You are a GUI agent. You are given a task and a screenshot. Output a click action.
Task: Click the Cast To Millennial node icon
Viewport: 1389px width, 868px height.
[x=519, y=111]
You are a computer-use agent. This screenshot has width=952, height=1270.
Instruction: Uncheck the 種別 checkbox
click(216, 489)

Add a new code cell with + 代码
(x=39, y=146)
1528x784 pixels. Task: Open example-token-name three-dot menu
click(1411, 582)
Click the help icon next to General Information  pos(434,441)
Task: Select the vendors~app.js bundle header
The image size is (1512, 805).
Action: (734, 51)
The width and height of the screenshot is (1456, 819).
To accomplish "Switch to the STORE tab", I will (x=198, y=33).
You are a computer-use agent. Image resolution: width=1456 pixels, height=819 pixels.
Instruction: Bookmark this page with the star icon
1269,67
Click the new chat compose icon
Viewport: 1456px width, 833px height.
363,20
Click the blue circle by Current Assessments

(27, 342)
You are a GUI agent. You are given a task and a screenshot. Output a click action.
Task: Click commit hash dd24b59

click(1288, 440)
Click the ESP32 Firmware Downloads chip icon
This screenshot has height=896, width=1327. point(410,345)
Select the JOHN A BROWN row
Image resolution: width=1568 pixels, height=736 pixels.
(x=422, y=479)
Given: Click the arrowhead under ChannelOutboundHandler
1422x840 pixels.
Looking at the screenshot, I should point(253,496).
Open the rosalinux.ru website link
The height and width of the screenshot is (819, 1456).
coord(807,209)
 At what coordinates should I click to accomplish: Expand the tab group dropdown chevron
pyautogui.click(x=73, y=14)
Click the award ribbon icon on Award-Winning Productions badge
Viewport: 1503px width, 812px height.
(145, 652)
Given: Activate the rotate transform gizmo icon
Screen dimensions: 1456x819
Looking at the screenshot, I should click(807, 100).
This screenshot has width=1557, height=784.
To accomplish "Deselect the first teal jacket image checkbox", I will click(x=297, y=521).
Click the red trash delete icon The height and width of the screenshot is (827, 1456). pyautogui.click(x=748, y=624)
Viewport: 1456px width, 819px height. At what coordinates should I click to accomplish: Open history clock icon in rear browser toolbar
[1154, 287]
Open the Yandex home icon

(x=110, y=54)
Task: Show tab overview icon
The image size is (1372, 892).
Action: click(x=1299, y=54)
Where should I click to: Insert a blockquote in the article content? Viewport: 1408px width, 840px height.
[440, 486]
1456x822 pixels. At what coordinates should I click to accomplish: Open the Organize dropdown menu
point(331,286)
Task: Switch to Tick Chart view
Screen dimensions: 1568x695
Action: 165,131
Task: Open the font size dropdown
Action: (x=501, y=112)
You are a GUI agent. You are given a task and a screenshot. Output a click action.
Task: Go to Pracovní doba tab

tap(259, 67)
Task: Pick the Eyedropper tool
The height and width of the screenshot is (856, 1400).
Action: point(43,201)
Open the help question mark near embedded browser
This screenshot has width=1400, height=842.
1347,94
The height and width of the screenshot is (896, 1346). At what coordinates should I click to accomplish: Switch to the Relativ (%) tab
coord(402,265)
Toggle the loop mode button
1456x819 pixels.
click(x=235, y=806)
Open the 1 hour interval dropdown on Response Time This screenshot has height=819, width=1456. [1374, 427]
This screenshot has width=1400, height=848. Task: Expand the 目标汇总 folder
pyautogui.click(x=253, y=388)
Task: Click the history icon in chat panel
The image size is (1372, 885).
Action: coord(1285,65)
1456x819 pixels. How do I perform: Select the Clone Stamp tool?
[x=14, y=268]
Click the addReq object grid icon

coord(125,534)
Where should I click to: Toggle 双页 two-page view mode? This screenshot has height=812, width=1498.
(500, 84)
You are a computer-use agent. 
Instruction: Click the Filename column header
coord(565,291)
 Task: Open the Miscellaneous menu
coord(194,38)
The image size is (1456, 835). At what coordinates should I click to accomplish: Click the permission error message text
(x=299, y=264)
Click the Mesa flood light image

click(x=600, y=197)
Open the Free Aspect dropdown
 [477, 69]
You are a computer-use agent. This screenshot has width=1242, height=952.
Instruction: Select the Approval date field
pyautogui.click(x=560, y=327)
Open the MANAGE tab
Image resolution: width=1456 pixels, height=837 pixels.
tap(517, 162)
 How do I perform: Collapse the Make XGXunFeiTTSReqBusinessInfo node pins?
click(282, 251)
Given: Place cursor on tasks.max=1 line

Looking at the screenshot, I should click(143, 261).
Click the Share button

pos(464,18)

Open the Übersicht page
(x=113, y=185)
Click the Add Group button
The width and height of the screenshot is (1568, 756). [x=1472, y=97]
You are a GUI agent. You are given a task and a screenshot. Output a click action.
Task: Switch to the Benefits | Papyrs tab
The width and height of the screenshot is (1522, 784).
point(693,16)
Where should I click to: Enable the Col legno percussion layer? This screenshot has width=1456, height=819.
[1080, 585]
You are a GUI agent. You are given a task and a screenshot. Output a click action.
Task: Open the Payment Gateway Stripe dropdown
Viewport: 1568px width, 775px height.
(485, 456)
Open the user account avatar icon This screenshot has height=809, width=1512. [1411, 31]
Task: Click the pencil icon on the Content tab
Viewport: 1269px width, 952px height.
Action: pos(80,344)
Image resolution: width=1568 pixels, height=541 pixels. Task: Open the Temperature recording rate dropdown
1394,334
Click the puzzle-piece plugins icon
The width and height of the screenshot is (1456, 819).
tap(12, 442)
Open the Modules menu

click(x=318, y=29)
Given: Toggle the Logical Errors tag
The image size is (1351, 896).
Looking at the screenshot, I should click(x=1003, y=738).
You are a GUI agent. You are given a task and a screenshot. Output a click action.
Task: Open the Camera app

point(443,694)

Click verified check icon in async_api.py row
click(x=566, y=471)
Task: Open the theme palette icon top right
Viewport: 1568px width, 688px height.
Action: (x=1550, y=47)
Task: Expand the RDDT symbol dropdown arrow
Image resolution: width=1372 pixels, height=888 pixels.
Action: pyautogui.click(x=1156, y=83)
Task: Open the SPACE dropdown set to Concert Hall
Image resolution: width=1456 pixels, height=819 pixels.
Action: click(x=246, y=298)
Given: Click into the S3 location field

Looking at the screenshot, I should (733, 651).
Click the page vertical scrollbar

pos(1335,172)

Task directions
Retype the whole listing without changing anything.

Output of the task
You are a GUI agent. You are given a task and a screenshot. Output a click action.
Task: Click the Cast To Millennial node icon
Viewport: 1389px width, 868px height.
[x=519, y=111]
You are a computer-use agent. This screenshot has width=952, height=1270.
Instruction: Uncheck the 種別 checkbox
click(216, 489)

Add a new code cell with + 代码
(x=39, y=146)
1528x784 pixels. Task: Open example-token-name three-dot menu
click(1411, 582)
Click the help icon next to General Information  pos(434,441)
Task: Select the vendors~app.js bundle header
The image size is (1512, 805).
Action: (734, 51)
The width and height of the screenshot is (1456, 819).
To accomplish "Switch to the STORE tab", I will (x=198, y=33).
You are a computer-use agent. Image resolution: width=1456 pixels, height=819 pixels.
Instruction: Bookmark this page with the star icon
1269,67
Click the new chat compose icon
Viewport: 1456px width, 833px height.
363,20
Click the blue circle by Current Assessments

(27, 342)
You are a GUI agent. You are given a task and a screenshot. Output a click action.
Task: Click commit hash dd24b59

click(1288, 440)
Click the ESP32 Firmware Downloads chip icon
This screenshot has height=896, width=1327. point(410,345)
Select the JOHN A BROWN row
Image resolution: width=1568 pixels, height=736 pixels.
(x=422, y=479)
Given: Click the arrowhead under ChannelOutboundHandler
1422x840 pixels.
Looking at the screenshot, I should point(253,496).
Open the rosalinux.ru website link
The height and width of the screenshot is (819, 1456).
coord(807,209)
 At what coordinates should I click to accomplish: Expand the tab group dropdown chevron
pyautogui.click(x=73, y=14)
Click the award ribbon icon on Award-Winning Productions badge
Viewport: 1503px width, 812px height.
(145, 652)
Given: Activate the rotate transform gizmo icon
Screen dimensions: 1456x819
Looking at the screenshot, I should click(807, 100).
This screenshot has width=1557, height=784.
To accomplish "Deselect the first teal jacket image checkbox", I will click(x=297, y=521).
Click the red trash delete icon The height and width of the screenshot is (827, 1456). pyautogui.click(x=748, y=624)
Viewport: 1456px width, 819px height. At what coordinates should I click to accomplish: Open history clock icon in rear browser toolbar
[1154, 287]
Open the Yandex home icon

(x=110, y=54)
Task: Show tab overview icon
The image size is (1372, 892).
Action: click(x=1299, y=54)
Where should I click to: Insert a blockquote in the article content? Viewport: 1408px width, 840px height.
[440, 486]
1456x822 pixels. At what coordinates should I click to accomplish: Open the Organize dropdown menu
point(331,286)
Task: Switch to Tick Chart view
Screen dimensions: 1568x695
Action: 165,131
Task: Open the font size dropdown
Action: (x=501, y=112)
You are a GUI agent. You are given a task and a screenshot. Output a click action.
Task: Go to Pracovní doba tab

tap(259, 67)
Task: Pick the Eyedropper tool
The height and width of the screenshot is (856, 1400).
Action: point(43,201)
Open the help question mark near embedded browser
This screenshot has width=1400, height=842.
1347,94
The height and width of the screenshot is (896, 1346). At what coordinates should I click to accomplish: Switch to the Relativ (%) tab
coord(402,265)
Toggle the loop mode button
1456x819 pixels.
click(x=235, y=806)
Open the 1 hour interval dropdown on Response Time This screenshot has height=819, width=1456. [1374, 427]
This screenshot has width=1400, height=848. Task: Expand the 目标汇总 folder
pyautogui.click(x=253, y=388)
Task: Click the history icon in chat panel
The image size is (1372, 885).
Action: coord(1285,65)
1456x819 pixels. How do I perform: Select the Clone Stamp tool?
[x=14, y=268]
Click the addReq object grid icon

coord(125,534)
Where should I click to: Toggle 双页 two-page view mode? This screenshot has height=812, width=1498.
(500, 84)
You are a computer-use agent. 
Instruction: Click the Filename column header
coord(565,291)
 Task: Open the Miscellaneous menu
coord(194,38)
The image size is (1456, 835). At what coordinates should I click to accomplish: Click the permission error message text
(x=299, y=264)
Click the Mesa flood light image

click(x=600, y=197)
Open the Free Aspect dropdown
 [477, 69]
You are a computer-use agent. This screenshot has width=1242, height=952.
Instruction: Select the Approval date field
pyautogui.click(x=560, y=327)
Open the MANAGE tab
Image resolution: width=1456 pixels, height=837 pixels.
tap(517, 162)
 How do I perform: Collapse the Make XGXunFeiTTSReqBusinessInfo node pins?
click(282, 251)
Given: Place cursor on tasks.max=1 line

Looking at the screenshot, I should click(143, 261).
Click the Share button

pos(464,18)

Open the Übersicht page
(x=113, y=185)
Click the Add Group button
The width and height of the screenshot is (1568, 756). [x=1472, y=97]
You are a GUI agent. You are given a task and a screenshot. Output a click action.
Task: Switch to the Benefits | Papyrs tab
The width and height of the screenshot is (1522, 784).
point(693,16)
Where should I click to: Enable the Col legno percussion layer? This screenshot has width=1456, height=819.
[1080, 585]
You are a GUI agent. You are given a task and a screenshot. Output a click action.
Task: Open the Payment Gateway Stripe dropdown
Viewport: 1568px width, 775px height.
(485, 456)
Open the user account avatar icon This screenshot has height=809, width=1512. [1411, 31]
Task: Click the pencil icon on the Content tab
Viewport: 1269px width, 952px height.
Action: pos(80,344)
Image resolution: width=1568 pixels, height=541 pixels. Task: Open the Temperature recording rate dropdown
1394,334
Click the puzzle-piece plugins icon
The width and height of the screenshot is (1456, 819).
tap(12, 442)
Open the Modules menu

click(x=318, y=29)
Given: Toggle the Logical Errors tag
The image size is (1351, 896).
Looking at the screenshot, I should click(x=1003, y=738).
You are a GUI agent. You are given a task and a screenshot. Output a click action.
Task: Open the Camera app

point(443,694)

Click verified check icon in async_api.py row
click(x=566, y=471)
Task: Open the theme palette icon top right
Viewport: 1568px width, 688px height.
Action: (x=1550, y=47)
Task: Expand the RDDT symbol dropdown arrow
Image resolution: width=1372 pixels, height=888 pixels.
Action: pyautogui.click(x=1156, y=83)
Task: Open the SPACE dropdown set to Concert Hall
Image resolution: width=1456 pixels, height=819 pixels.
Action: click(x=246, y=298)
Given: Click into the S3 location field

Looking at the screenshot, I should (733, 651).
Click the page vertical scrollbar

pos(1335,172)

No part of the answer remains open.